Singular ou genérico? Os desafios da psicanálise no século XXI

Postado em 1 de maio de 2017

Maria Odete G. Galvão

O novo programa da TV cultura – Terra dois – com o psicanalista Jorge Forbes e a atriz Maria Fernanda Candido, se propôs a discutir assuntos referentes aos desafios das novas maneiras de viver no século XXI, analisando com muita propriedade, qual é a nova forma de estar no mundo na pós-modernidade?

Sabemos que o surgimento de novas formas de sofrimento impõe desafios constantes à sociedade. Os psicanalistas, por sua vez, se ocupam cada vez mais em entender a causa desse sofrimento: Falta emprego? Pressões políticas e sociais? Ausência de projetos futuros? Fracassos em estabelecer laços sustentáveis e duradouros? Suicídios?

Diante desse mundo que parece ruir a nossa volta, observamos a desenfreada busca das mais variadas soluções mágicas para a cura dessa dor que causa incômodo e mal-estar na sociedade considerada normal. Essa busca vai desde consumo excessivo de medicamentos, eletrônicos, sexo, passando pela moda, comida e beleza até os famosos gurus pós-modernos, que tem sempre uma dica fantástica para solucionar as demandas de desamparo do sujeito; formas antigas e verticalizadas de resolver problemas que se apresentam de uma maneira horizontal, sem referentes que venham de fora ou do alto, conselhos moralistas ficam todos ultrapassados da noite para o dia.
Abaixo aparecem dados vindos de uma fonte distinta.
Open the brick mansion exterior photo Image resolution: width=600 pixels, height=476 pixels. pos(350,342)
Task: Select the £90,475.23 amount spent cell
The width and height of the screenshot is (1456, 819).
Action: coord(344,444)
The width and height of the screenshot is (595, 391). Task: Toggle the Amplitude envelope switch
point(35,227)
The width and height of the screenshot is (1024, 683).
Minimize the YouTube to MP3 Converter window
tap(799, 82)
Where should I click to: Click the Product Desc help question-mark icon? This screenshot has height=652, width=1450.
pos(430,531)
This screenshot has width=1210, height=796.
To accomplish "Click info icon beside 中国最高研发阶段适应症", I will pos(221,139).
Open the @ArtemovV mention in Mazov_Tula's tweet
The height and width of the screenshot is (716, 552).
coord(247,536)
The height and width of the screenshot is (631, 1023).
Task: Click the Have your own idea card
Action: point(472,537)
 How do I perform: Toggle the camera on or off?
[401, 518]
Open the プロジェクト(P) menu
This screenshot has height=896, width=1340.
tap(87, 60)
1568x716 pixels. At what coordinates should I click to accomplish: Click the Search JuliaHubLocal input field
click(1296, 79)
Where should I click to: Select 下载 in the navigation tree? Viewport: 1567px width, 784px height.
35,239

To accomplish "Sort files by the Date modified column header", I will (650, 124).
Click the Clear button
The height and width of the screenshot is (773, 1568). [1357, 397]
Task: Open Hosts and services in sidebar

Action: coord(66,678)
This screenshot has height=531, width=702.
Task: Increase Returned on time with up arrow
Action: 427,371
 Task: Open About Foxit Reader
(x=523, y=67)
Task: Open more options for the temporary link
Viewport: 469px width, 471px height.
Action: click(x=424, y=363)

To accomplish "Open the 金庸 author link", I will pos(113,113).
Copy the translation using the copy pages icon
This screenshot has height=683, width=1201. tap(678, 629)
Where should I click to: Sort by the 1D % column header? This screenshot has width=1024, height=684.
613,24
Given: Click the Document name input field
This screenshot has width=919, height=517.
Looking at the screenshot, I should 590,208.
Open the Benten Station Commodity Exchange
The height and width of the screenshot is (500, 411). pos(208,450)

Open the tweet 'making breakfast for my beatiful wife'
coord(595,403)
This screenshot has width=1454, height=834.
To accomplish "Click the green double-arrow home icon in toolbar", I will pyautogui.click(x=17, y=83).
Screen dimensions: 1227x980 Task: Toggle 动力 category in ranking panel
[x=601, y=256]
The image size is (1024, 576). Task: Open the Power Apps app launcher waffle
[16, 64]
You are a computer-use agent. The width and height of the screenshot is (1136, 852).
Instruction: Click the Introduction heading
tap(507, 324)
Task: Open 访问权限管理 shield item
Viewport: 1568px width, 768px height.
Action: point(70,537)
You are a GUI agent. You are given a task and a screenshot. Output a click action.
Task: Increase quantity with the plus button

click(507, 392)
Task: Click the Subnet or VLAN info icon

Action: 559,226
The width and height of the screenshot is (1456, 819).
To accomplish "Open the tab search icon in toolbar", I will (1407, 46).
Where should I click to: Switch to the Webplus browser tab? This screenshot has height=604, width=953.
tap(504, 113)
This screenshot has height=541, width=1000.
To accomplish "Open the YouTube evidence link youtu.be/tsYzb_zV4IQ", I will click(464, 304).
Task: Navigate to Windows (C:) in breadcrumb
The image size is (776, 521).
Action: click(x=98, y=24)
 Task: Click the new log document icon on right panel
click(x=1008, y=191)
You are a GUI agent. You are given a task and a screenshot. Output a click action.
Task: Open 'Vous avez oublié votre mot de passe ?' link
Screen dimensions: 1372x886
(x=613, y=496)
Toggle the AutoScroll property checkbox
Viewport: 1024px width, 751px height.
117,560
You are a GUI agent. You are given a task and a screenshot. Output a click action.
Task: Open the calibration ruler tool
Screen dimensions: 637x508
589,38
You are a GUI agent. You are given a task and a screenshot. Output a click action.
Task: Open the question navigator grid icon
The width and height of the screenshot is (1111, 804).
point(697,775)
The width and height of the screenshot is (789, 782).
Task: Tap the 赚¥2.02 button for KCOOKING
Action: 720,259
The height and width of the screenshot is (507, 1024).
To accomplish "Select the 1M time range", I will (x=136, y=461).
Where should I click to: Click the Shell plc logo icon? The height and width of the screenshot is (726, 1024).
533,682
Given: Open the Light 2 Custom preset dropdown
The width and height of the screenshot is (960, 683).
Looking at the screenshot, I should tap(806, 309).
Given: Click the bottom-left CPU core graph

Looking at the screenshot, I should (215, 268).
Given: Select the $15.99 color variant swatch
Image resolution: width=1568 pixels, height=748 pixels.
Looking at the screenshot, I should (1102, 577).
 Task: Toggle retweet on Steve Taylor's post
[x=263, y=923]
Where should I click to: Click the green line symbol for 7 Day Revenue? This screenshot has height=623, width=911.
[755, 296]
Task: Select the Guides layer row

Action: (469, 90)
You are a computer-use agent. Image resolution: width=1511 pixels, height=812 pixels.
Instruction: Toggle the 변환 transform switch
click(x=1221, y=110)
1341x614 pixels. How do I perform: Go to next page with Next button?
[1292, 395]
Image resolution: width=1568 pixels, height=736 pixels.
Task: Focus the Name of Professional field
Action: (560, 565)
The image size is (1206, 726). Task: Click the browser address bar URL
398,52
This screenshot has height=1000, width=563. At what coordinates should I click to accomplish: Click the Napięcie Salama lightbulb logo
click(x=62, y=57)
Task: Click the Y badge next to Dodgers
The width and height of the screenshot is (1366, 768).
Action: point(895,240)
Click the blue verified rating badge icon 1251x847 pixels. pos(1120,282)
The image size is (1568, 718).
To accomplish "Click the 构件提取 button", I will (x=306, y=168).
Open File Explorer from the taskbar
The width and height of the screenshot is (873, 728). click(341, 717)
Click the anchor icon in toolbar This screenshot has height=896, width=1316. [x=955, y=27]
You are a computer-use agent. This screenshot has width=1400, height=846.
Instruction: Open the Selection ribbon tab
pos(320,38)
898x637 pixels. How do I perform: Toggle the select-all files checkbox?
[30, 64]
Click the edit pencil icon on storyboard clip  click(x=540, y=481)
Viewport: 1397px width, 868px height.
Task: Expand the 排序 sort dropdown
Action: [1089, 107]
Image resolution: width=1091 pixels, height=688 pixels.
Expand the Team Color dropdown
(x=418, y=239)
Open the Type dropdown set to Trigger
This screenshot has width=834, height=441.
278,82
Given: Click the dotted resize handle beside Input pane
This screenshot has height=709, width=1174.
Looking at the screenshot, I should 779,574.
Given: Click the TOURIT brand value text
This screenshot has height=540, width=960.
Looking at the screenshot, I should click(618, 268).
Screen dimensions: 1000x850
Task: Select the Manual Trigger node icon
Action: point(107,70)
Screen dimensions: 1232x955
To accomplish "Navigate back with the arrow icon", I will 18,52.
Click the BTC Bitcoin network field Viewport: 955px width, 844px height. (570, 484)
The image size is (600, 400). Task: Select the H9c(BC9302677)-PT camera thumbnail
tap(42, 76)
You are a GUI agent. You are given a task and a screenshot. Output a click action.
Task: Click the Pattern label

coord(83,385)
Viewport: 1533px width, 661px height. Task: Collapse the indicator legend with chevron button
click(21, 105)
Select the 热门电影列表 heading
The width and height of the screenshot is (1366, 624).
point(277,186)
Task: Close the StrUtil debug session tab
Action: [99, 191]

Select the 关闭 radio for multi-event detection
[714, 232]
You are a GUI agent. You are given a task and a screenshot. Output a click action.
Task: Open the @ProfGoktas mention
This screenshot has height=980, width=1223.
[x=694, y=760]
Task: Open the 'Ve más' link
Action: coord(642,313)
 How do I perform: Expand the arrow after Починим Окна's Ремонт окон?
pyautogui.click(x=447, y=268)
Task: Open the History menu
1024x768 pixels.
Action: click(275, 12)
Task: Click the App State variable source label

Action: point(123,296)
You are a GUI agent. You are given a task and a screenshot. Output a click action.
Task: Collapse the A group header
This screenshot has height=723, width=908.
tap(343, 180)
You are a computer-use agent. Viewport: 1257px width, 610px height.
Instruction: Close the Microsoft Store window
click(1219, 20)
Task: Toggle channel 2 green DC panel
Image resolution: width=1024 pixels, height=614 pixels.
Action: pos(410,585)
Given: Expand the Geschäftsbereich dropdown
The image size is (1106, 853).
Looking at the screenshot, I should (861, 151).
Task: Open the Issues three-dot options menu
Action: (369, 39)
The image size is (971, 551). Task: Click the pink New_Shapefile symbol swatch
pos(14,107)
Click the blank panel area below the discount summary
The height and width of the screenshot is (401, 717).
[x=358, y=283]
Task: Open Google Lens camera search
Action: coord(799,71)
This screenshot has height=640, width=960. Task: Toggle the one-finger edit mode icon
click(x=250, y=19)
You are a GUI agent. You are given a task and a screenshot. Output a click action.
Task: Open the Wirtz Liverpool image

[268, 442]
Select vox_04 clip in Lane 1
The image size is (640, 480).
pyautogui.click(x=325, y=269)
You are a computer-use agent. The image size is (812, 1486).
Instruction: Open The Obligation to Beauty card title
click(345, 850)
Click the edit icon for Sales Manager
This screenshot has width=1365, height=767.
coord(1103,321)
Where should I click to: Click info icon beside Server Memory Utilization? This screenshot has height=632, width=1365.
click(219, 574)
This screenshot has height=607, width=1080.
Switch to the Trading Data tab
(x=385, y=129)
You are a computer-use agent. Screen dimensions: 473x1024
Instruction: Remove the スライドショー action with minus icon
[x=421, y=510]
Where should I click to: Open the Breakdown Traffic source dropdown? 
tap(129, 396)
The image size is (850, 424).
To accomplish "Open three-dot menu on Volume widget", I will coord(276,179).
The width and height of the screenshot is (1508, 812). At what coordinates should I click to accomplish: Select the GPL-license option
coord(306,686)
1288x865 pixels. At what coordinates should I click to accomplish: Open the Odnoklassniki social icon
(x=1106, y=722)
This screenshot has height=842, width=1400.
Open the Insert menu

A clínica psicanalítica constata diariamente que apesar de todas as conquistas tecnológicas, científicas e econômicas a espécie humana, segue com um sofrimento cada vez mais intenso, decorrente do excesso, de algo que incomoda, perturba ou provoca insatisfação. Apesar de não ser novidade, o sofrimento constitui-se em um dos principais desafios de nosso século, pois adquiriu novas faces muito mais violentas, e a ciência cria diagnósticos cada vez mais elaborados para nomear esses males, com o objetivo de erradicar o mal através da medicação. Ouvi recentemente um paciente se queixando: os medicamentos não funcionam comigo, e todos os psicólogos desistem de mim!

A psicanálise, desde sua origem com Freud e depois com Lacan, se posicionou do lado da arte afirmando que uma das saídas mais eficazes para os excessos humanos e os sofrimentos provindos destes era a arte, a criação, e a invenção de uma nova maneira de ser e estar no mundo. As manifestações da arte sejam plásticas, literatura, música ou teatro, são a mais completa expressão do significado exato do sofrimento humano, pois, em geral,  experimentamos uma sensação eterna de incompletude, que faz adoecer, um exemplo disso é a palavra grega pathos que pode significar o amor como doença, pois o amor é tudo o que existe de mais doce e de mais amargo.

Hoje, os deprimidos, tomados por uma sensação de vazio, buscam ativamente a destruição: São 150 tentativas de suicídio por ano para cada 100 mil habitantes entre jovens de 12 a 25 anos. Um mundo de múltiplas opções e desorientação completa! Observamos nos relatos de pacientes que eles sofrem muito mais pelo que pode acontecer com eles, do que com o que aconteceu no passado, aquilo que chamávamos de trauma no passado, passou a ser pura angústia, sem nome e mortífera.

A angústia não é pelo que se sofre ou sofreu, é pelo futuro. A primeira tentativa de tamponar essa angústia é se agarrar em respostas alheias, em livros de autoajuda, ou em gurus com cara de conteúdo que anunciam desgraças nas madrugadas televisivas, porém, para muitos, isso não funciona mais, aí com o fracasso desses métodos orientados pelo vertical, pelo que vem de fora, buscam a segunda tentativa decisiva: o suicídio. O futuro assusta as pessoas.

A psicanálise do século XXI vem discutindo as novas formas de angústia, pois sabemos que a mudança da maneira de viver vertical onde o saber vinha do outro para o horizontal sem respostas prontas, e com exigência cada vez maior de opção apressada, marcam o momento da clínica atual. Na clínica de hoje, se faz necessário uma nova posição do analista, que dê ao analisando uma implicação não assustadora em frente ao desconhecido, que ele possa inventar novas maneira de viver, inventar respostas novas para as questões que se apresentam, ou seja, criar, deixar de repetir os mesmos erros e se responsabilizar por sua invenção e criação: Você quer ser singular ou genérico?